DIRECTIONS:
• 1. In the essay on what "Make America Great Again" means, how many people did the Morning Consult poll survey?
• 2. Write out everything in the essay on "Make America Great Again" from "Was life in" down to "under the rug?", substituting "easier" for "simpler".

DOCUMENT EXTRACT:

◆ ◆ ◆ ◆ ◆ ◆ ◆

Navigating my roller bag down the narrow isle to find an empty seat on the full flight from Oakland to Spokane, I scanned my fellow travelers to assess who may be a favorable seatmate on the short two hour flight home. “Favorable seatmate” in my definition is someone who appears to have showered within the past 24 hours, does not have a child between the ages of 1-3 years old in tow, and is able to maintain all their body parts within the confines of their individual seat. Not a high bar, but can make a difference between a bearable flight and a miserable one.

A minute before identifying my seat of choice, I noticed a young (20 something) Caucasian male donning a camouflage baseball cap that read, “Make America Great Again.” Over the past six months this phrase seems to have taken on a life of its own, becoming political rhetoric and fueling a desire to return to days long gone where life was better. But it got me thinking. I want to unpack and dig a bit deeper, beyond the politically charged veneer to understand what does it really mean to “Make America Great Again”?

When you want answers — you Google.

So opening up my Mac Air and my search ensued.

While a number of articles popped in my browser, the one that The Atlantic ran in May this year, “Just When Was America Great?” intrigued me the most. Apparently some writer (certainly more published than myself) had a similar question. However, Andrew McGill had already conveniently completed much research on the subject. McGill found a recent New York Times article, “When Was America Greatest?” citing a Morning Consult poll of 2,000 people, that individuals equated America being great more often with their personal coming of age decade, (their mid 20’s). While the poll was clearly not statistically valid it drew parallels worth noting. It seemed that instead of viewing history through an antiseptic, logical lens, respondents were subjective in their assessment in recalling a time when America was great. Each generation held a nostalgic belief that America was great when… (fill in the blank).

But only being based on 2,000 respondents this poll means nothing. No need to trouble ourselves with the findings. Or does it?

For the sake of discussion, let’s ruminate on these potentially inconsequential findings a bit further.

The United States is a melting pot of differing races, cultures, education levels, religions, socio-economic status, and now gender-identification categories. Do you think our varying classifications may impact our viewpoint on history in trying to pinpoint when America was great? While the post depression generation and baby boomers may look back on the 1950’s as the best, do you think the LGBT community or African American’s do? And what are the characteristics that define “great”?

According to the articles I found, “great” ran the gamut, referring to decades when there were no wars, “the economy was booming,” “life was simpler,” society embraced “strong family values” to “improving social justice” and the advancement of technology.

Was life in the past really simpler or does it just seem that way?

Does the past era of “strong family values” take into consideration the thousands of unreported cases of sexual abuse that were conveniently swept under the rug?

Has increased access and availability of smart phones connected us in meaningful ways?

What if instead of looking back to days gone by that might not have been as rosy or great for all Americans, why not remove the rose-colored glasses and look to the future? We are a young country by most comparisons. Perhaps as a country we may not have already “peaked.” As a nation of immigrants we have many challenges to be sure, but instead of white-washing the rainbow of our pluralistic society, striving for a past utopia that never really existed, what if we learn to embrace and lean into the waves of change? What if we couple the optimism of our youth with the grace and wisdom of our coming maturity?

◆ ◆ ◆ ◆ ◆ ◆ ◆

DATASET CONTENT:

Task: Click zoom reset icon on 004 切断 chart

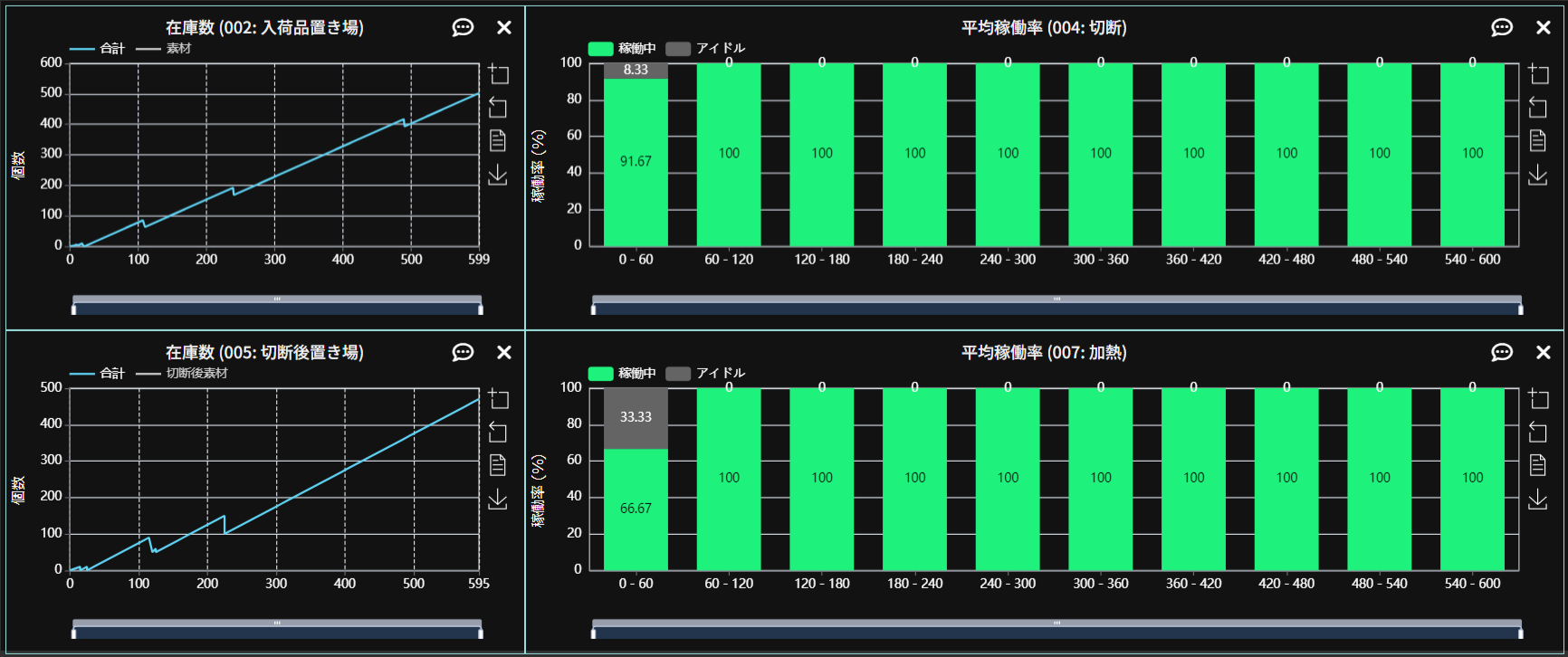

◆ ◆ ◆ ◆ ◆ ◆ ◆

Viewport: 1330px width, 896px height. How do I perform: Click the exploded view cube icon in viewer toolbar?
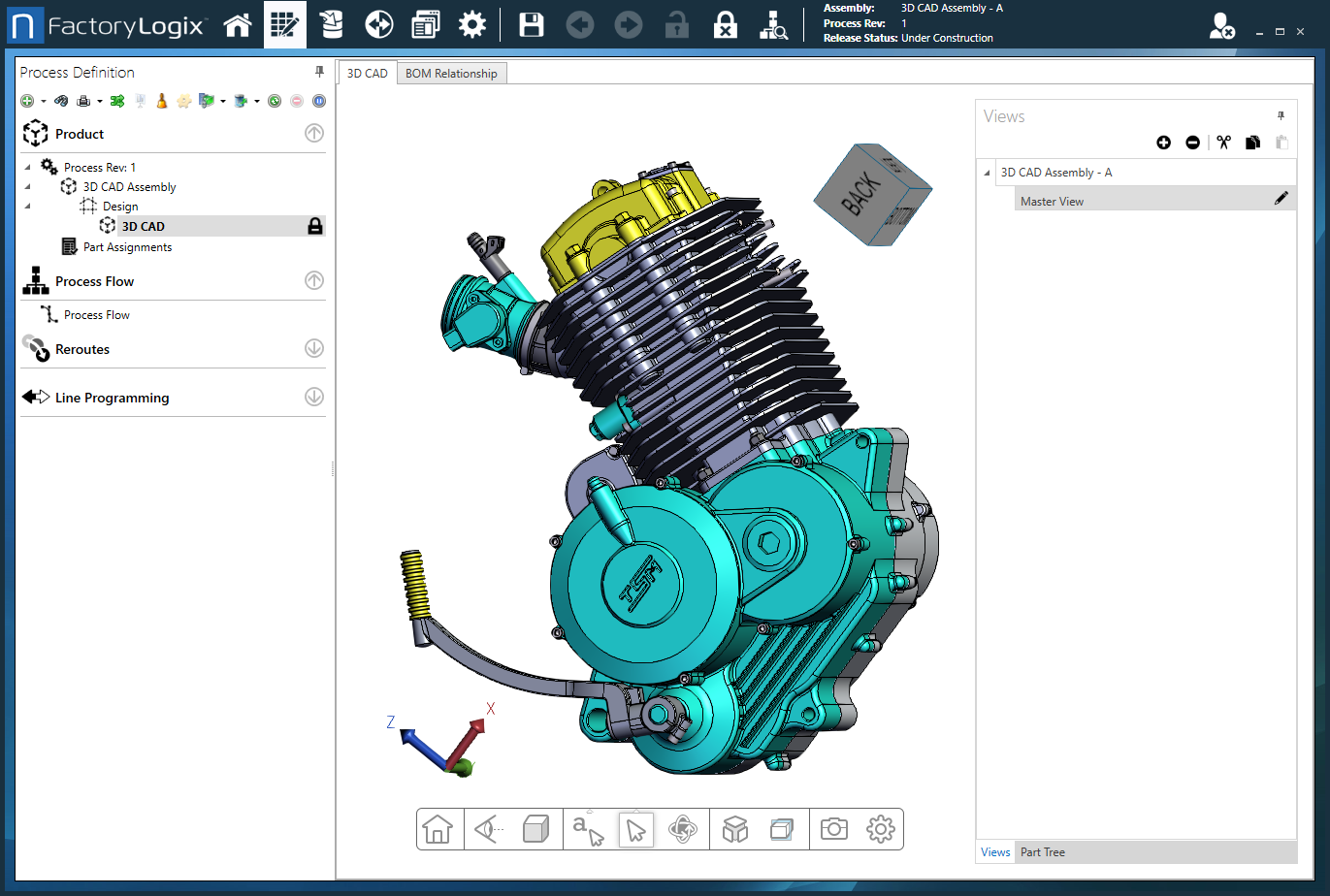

◆ ◆ ◆ ◆ ◆ ◆ ◆

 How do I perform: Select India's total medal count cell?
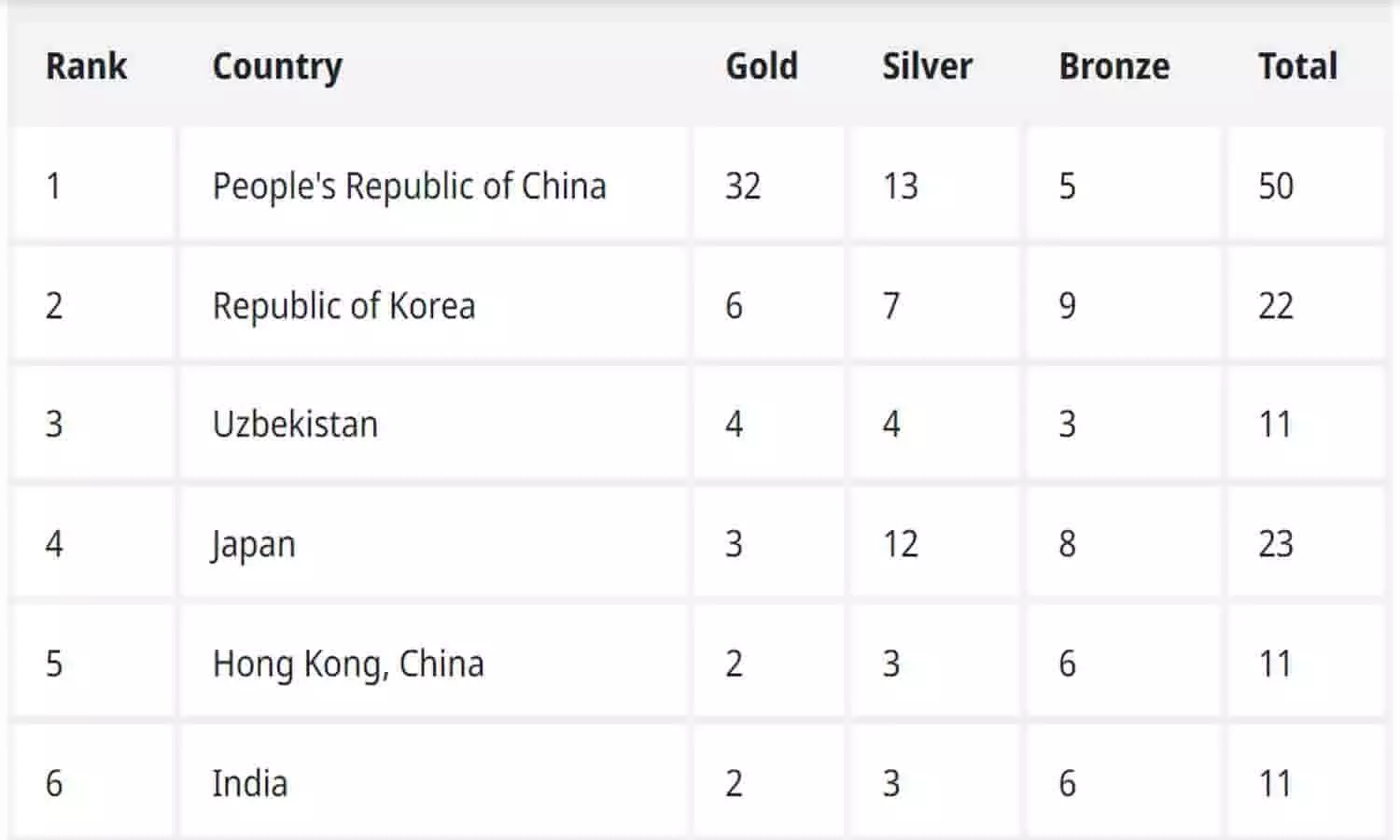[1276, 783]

◆ ◆ ◆ ◆ ◆ ◆ ◆

ANSWERS FOR THE EXERCISE:
• 1. 2,000 people.

• 2.
Was life in the past really easier or does it just seem that way?

Does the past era of “strong family values” take into consideration the thousands of unreported cases of sexual abuse that were conveniently swept under the rug?